Afterward exploring the library, step out into Bryant Park and enjoy a coffee at the open-air café
The New York City Public Library is second biggest library in the US, after the Library of Congress, and the fourth biggest in the world. Opened in 1911, it stands on Fifth Avenue at its intersection with 42nd street, and stretches for two full blocks. Though imposing, it is completely open to the public.
Grand Designs
The library is a beaux-arts style masterpiece, sculpted from more than 530,000 cubic feet of white Vermont marble. Its entrance is palatial: a wide staircase leads up to three arches, flanked by Corinthian columns that support a frieze adorned with six statues, representing philosophy, romance, religion, poetry, drama and history.
Two marble lions sit either side of the stairway leading in. In the 1930s they were named “Patience” and “Fortitude” by Mayor Fiorello La Guardia, who thought these were the qualities the citizens of New York required to see themselves through the Great Depression. The names stuck.
Inside, there is the Astor Hall, with its tremendous, vaulted ceilings, and a short walk takes you to the Rose Man Reading Room — the jewel in the crown. The room has a 16m high, lavish, panelled ceiling, and is lit through colossal arched windows by day, and with grand chandeliers by night. Work, read, or just admire the room from its banks of weighty wooden tables, adorned with polished brass lamps, to the sound of pens scratching, pages rustling and the odd tired creak of a chair.
National Treasure
Among the treasures housed here you will find an original copy of the declaration of independence, a Gutenberg bible, and the largest collection of maps in the world: 431,000 maps, and 16,000 atlases and books on cartography, all dating from the 16th Century to the present day.

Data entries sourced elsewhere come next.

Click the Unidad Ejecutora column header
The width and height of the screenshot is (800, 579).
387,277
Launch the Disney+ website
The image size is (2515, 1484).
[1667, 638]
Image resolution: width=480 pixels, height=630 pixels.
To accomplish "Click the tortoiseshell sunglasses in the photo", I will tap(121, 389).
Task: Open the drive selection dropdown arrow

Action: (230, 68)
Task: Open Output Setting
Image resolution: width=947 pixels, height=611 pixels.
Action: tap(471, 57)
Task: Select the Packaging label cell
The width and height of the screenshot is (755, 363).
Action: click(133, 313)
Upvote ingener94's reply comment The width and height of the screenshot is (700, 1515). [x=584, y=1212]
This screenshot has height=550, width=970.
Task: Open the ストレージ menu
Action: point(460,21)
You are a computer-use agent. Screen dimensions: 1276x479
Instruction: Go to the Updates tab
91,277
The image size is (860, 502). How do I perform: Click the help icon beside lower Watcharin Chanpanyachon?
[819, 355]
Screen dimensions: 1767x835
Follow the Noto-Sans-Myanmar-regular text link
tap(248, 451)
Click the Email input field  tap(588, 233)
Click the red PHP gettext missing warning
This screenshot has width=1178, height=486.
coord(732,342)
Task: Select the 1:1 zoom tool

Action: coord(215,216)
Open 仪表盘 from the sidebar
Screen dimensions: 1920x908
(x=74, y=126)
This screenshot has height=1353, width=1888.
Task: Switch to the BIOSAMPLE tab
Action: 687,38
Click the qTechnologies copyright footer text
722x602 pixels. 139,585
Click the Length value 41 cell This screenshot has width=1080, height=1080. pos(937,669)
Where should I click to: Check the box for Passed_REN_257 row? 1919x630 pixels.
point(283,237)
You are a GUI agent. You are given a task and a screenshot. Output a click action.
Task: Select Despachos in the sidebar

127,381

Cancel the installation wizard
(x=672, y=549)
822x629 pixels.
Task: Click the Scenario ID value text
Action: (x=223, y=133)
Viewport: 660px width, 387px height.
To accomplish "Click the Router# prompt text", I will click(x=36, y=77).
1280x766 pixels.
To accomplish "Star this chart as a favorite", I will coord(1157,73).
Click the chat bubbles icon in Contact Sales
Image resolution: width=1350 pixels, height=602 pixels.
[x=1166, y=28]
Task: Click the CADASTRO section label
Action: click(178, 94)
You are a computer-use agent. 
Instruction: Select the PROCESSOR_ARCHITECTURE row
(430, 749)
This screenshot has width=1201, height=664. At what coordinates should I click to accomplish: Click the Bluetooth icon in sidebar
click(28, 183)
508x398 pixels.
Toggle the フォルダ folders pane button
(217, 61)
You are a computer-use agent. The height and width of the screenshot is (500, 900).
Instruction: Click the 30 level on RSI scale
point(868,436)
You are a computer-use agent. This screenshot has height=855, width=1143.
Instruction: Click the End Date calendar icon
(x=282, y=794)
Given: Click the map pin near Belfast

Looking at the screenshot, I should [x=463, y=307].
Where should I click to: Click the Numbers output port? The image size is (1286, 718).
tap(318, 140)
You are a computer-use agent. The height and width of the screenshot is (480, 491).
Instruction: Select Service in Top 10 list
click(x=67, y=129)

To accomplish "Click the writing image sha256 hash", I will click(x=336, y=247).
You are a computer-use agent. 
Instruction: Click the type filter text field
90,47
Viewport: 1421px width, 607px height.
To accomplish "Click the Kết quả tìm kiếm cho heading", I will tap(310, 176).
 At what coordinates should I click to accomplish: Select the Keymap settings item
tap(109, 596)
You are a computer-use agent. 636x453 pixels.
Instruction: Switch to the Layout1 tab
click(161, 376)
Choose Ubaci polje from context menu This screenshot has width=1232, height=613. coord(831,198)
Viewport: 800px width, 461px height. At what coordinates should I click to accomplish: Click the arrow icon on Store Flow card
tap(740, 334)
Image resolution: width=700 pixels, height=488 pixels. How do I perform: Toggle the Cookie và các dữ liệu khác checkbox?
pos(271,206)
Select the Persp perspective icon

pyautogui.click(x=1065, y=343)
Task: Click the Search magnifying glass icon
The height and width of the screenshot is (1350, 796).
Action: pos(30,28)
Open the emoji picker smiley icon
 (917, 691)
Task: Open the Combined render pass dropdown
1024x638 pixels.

Beyond that, various oddities have stacked up over the years. They have Truman Capote’s cigarette case, the cane Virginia Woolf left on the riverbank the day she committed suicide and locks of hair from Charlotte Brontë and Walt Whitman. Probably the most bizarre item, though, is Charles Dickens’ favourite letter opener. The shaft is ivory, but the handle is the embalmed paw of Bob, his favourite cat, fur, nails and all.